For liver cancer it's about 15% higher in Canada for all SES, 10% higher for cervical cancers - and for all childhood cancers it's 5-10% higher in Canada depending on SES.

For prostate cancer specifically, that's likely due to higher screening rate guidelines in the US leading to earlier detection, not lower mortality. Prostate cancer comes up a lot because it's often used as a stalking horse, and it's generally a disease of the elderly. [1]

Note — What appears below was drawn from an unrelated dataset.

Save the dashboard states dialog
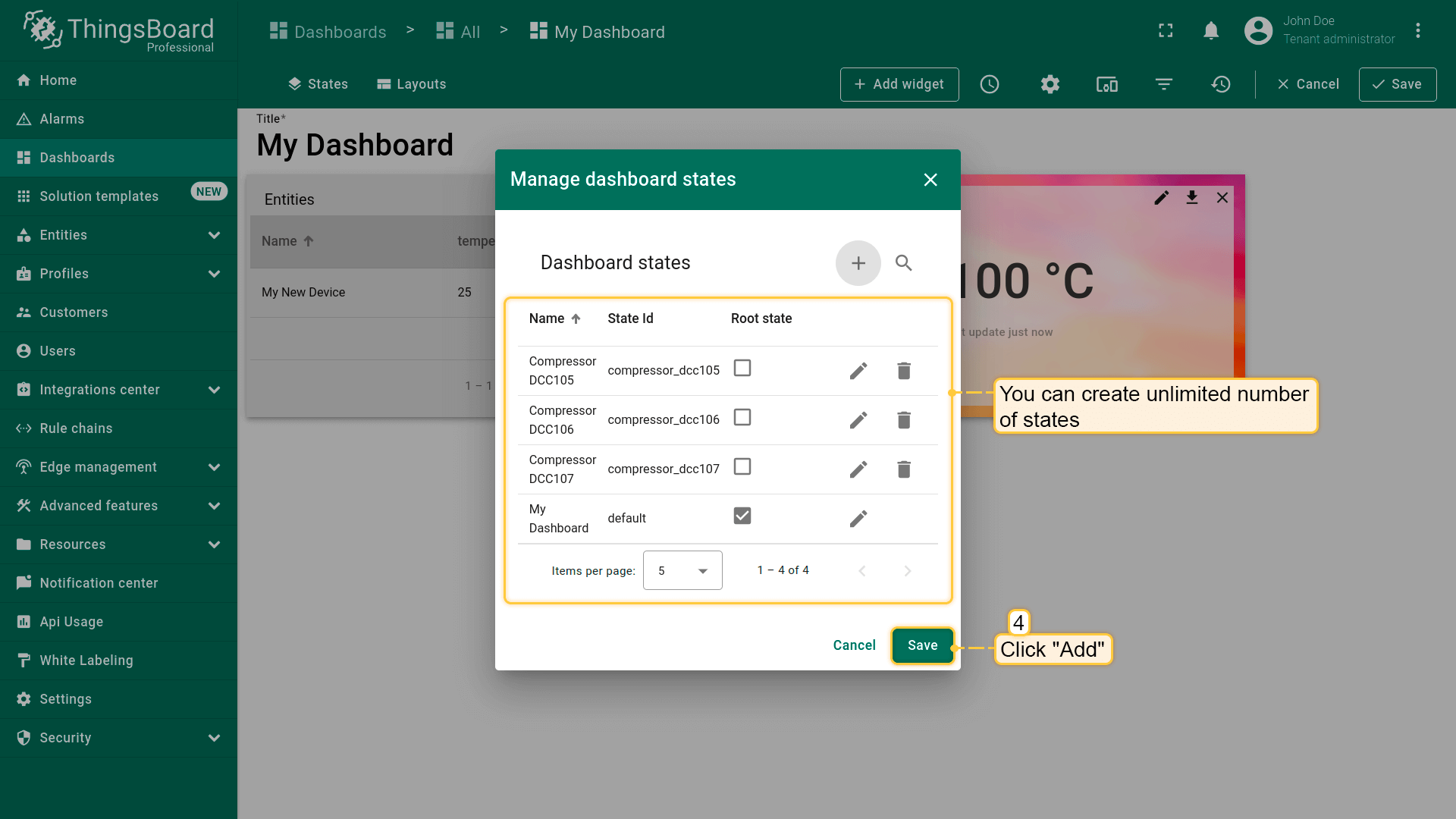 (922, 645)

Specifically it came up in re: Guiliani and the UK:

> For one thing, according to the American Cancer Society, many more men are screened for prostate cancer in the U.S. than in Britain. This leads to more cases being diagnosed. And many who have prostate cancer live for years, without treatment, whether they are diagnosed or not. Thus, a higher number of diagnoses leads to a higher official survival rate. But this tells us nothing about the quality of treatment available to those who have the disease. A spokesman for the ACS told us that comparing rates in the two countries is “misleading.”

There have been evaluations of this between the US and Canada [2]

> US and Canadian differences in screening due to guidelines can potentially explain cross-country differences in breast cancer mortality and affect interpretation of international comparisons of cancer statistics.

The outcomes really are very comparable in the two systems, despite them trading top spots in different categories.